Join Molly Baz in the Bon Appétit Test Kitchen as she makes adult macaroni & cheese! It's just about as easy as opening one of those little boxes of shells and powdered sauce—and a whole lot more delicious. Our super-quick stovetop mac and cheese borrows from the method for a classic cacio e pepe pasta, but with a bit of milk to make it extra creamy. No béchamel, no baking, just pure dairy-on-carbs joy. Check out the recipe here: https://www.bonappetit.com/recipe/adult-mac-and-cheese

Released on 02/19/2019

Transcript

That looks good.

[Man] Well, let's see how it pans out.

[Man] Ah, beautimous!

I bumped up the saturation a little bit; hot tip.

[upbeat, bright music]

This is adult mac and cheese, which is,

I suppose, my answer to the famed Annie's boxed mac

and cheese, which I have a lot of respect for.

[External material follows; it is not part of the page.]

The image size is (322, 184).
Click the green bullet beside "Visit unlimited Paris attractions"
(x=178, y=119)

But there are times when it's not appropriate

to make Annie's mac and cheese,

or I would encourage you to do something

that's almost as simple and infinitely more delicious.

So this is a one-pot pasta dish.

I'm using shells.

You could use any kind of small pasta shape

or a long noodle as well.

The method all happens in one pot.

It starts with butter,

there is black pep, there is a little bit of milk,

a lot of Parm, and then pasta water,

and that's how it all comes together.

So this recipe uses Parmigiano-Reggiano.

You could actually use any cheese that you want.

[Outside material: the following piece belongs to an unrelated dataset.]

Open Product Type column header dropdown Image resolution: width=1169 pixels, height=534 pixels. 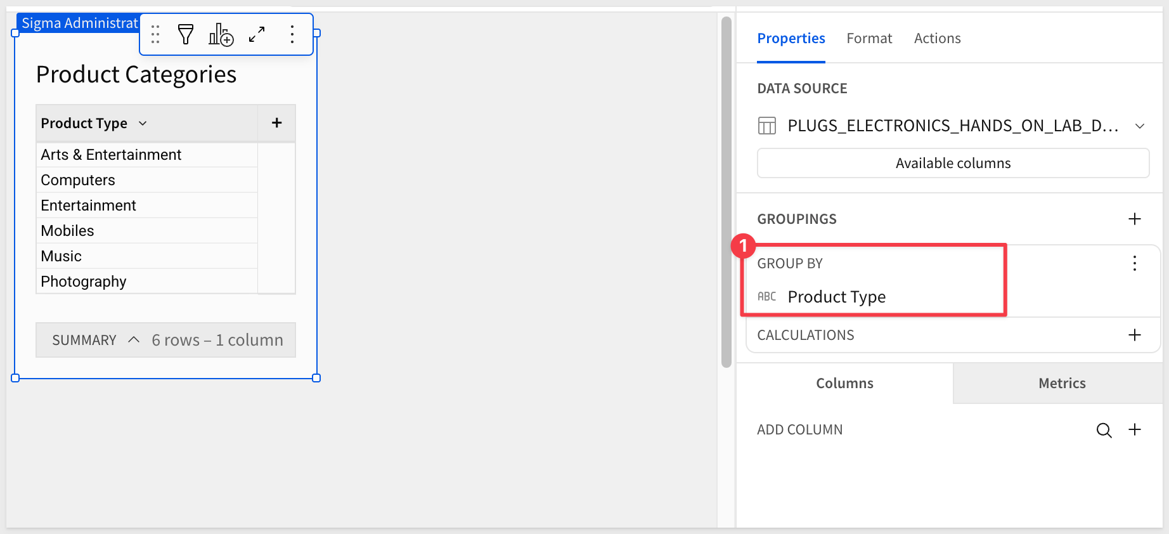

It's a riffable mac and cheese recipe,

but I like the flavor of aged Parm,

and I think that this is a little step up

in the world from that packet of dehydrated milk powder

and cheese that you find in your box.

I'm gonna measure out five ounces of Parm here

and then grate it in this blender,

which is a really easy way

to very quickly grate a big piece of cheese.

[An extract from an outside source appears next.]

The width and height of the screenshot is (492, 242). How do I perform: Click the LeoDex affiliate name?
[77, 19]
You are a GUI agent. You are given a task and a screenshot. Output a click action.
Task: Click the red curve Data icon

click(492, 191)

It doesn't work as well for softer cheeses,

but things like Parm or Pecorino go

in the blender and come out grated in just a second.

So I'm gonna blend on high.

[blender whirs loudly] Whoo!

It was literally three seconds.

It would take quite a while

to grate this much cheese with a micro plane,

and you want a finely grated Parmesan cheese

in this case because you want it to all melt

evenly into the mac and cheese.

So you don't wanna use the coarse holes of your box grater.

So either buy pre-grated cheese or throw it in your blender.

[Man] Could you use a food processor?

You could use a food processor.

The little beads would be a little bit larger,

but they would work just as well.

I like the texture of the finely grated blender cheese,

but you could use a food processor.

Okay, so then one stick of butter

which I will cut into eight pieces, eight tablespoons.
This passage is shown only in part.